Problem => Please transcribe exactly, and only, the lines of the data below between the line holding "Given: Click the USDJPY,M30 chart title text" and the line holding "1024x594 pixels.", inclusive.

Given data =>
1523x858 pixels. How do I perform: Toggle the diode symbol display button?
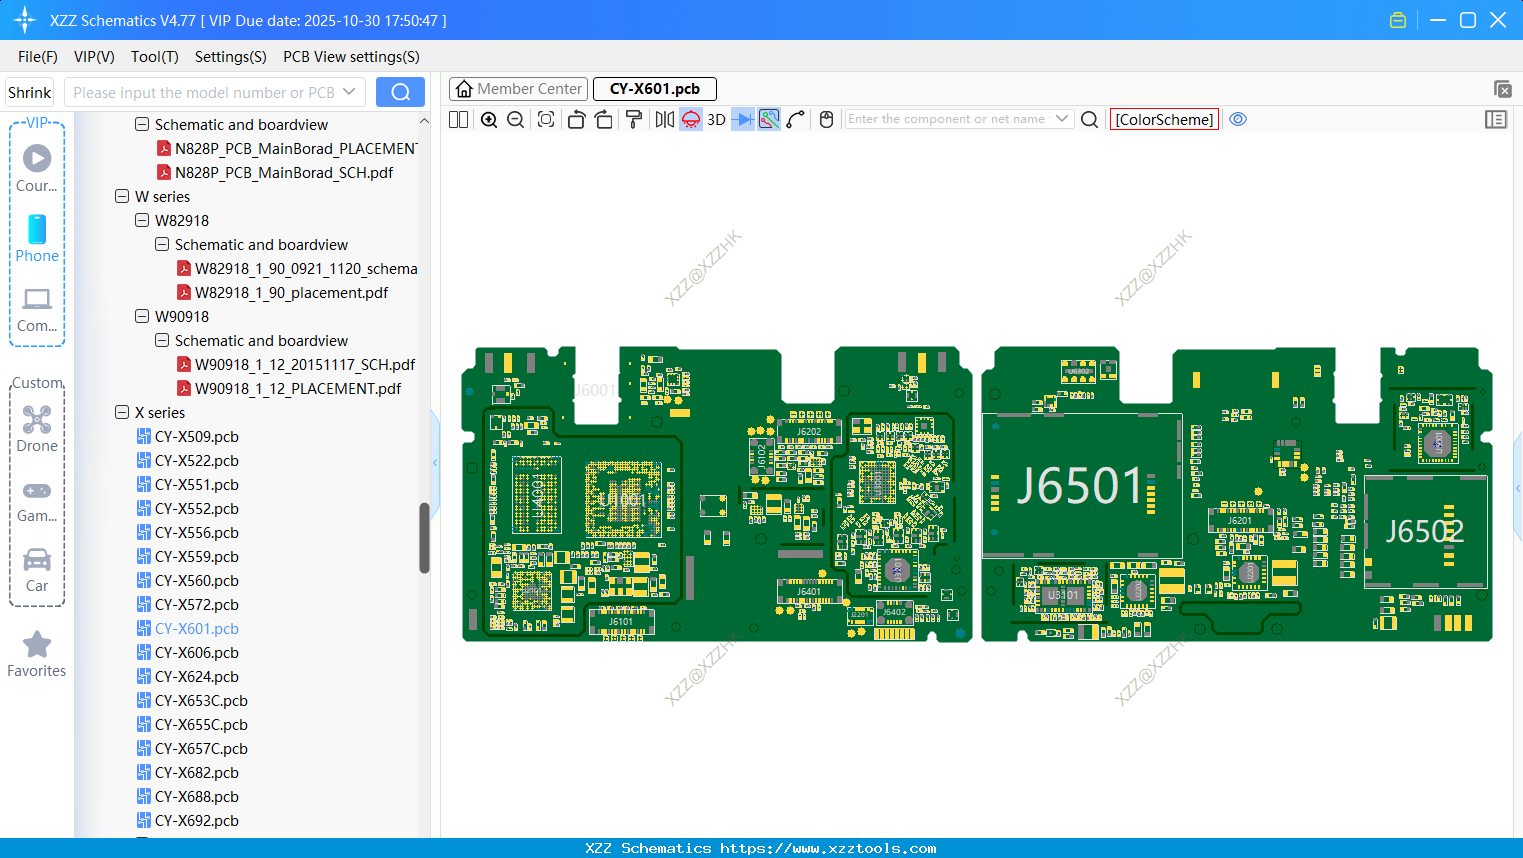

==

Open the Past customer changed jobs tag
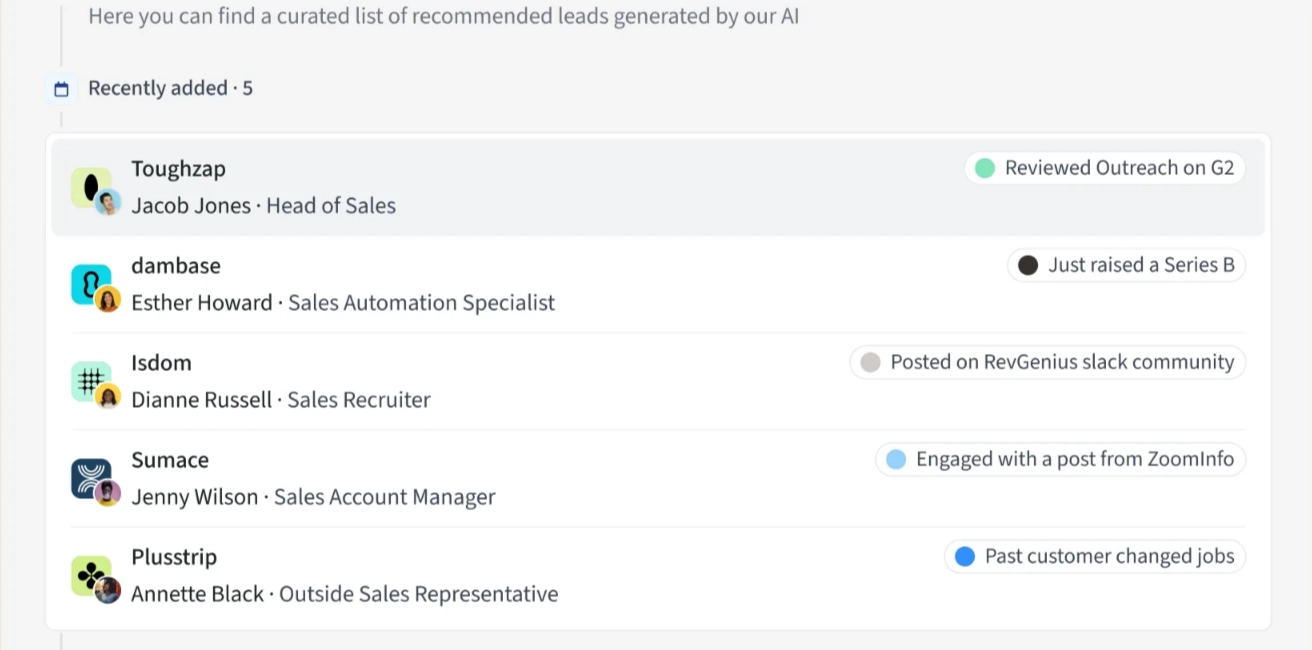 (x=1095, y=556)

* * *

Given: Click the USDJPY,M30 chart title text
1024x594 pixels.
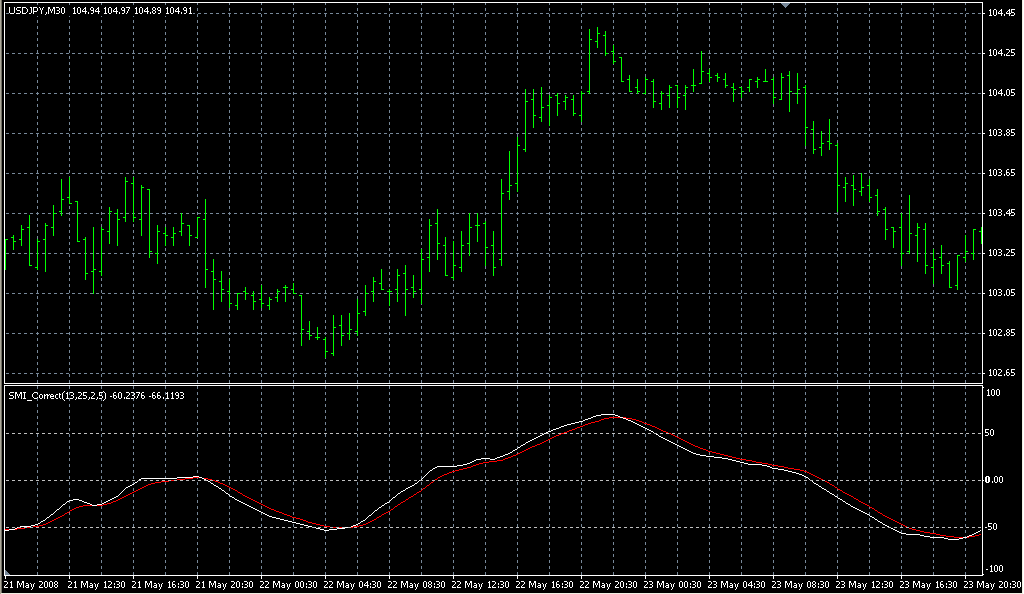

Finished exercise =>
Given: Click the USDJPY,M30 chart title text
1024x594 pixels.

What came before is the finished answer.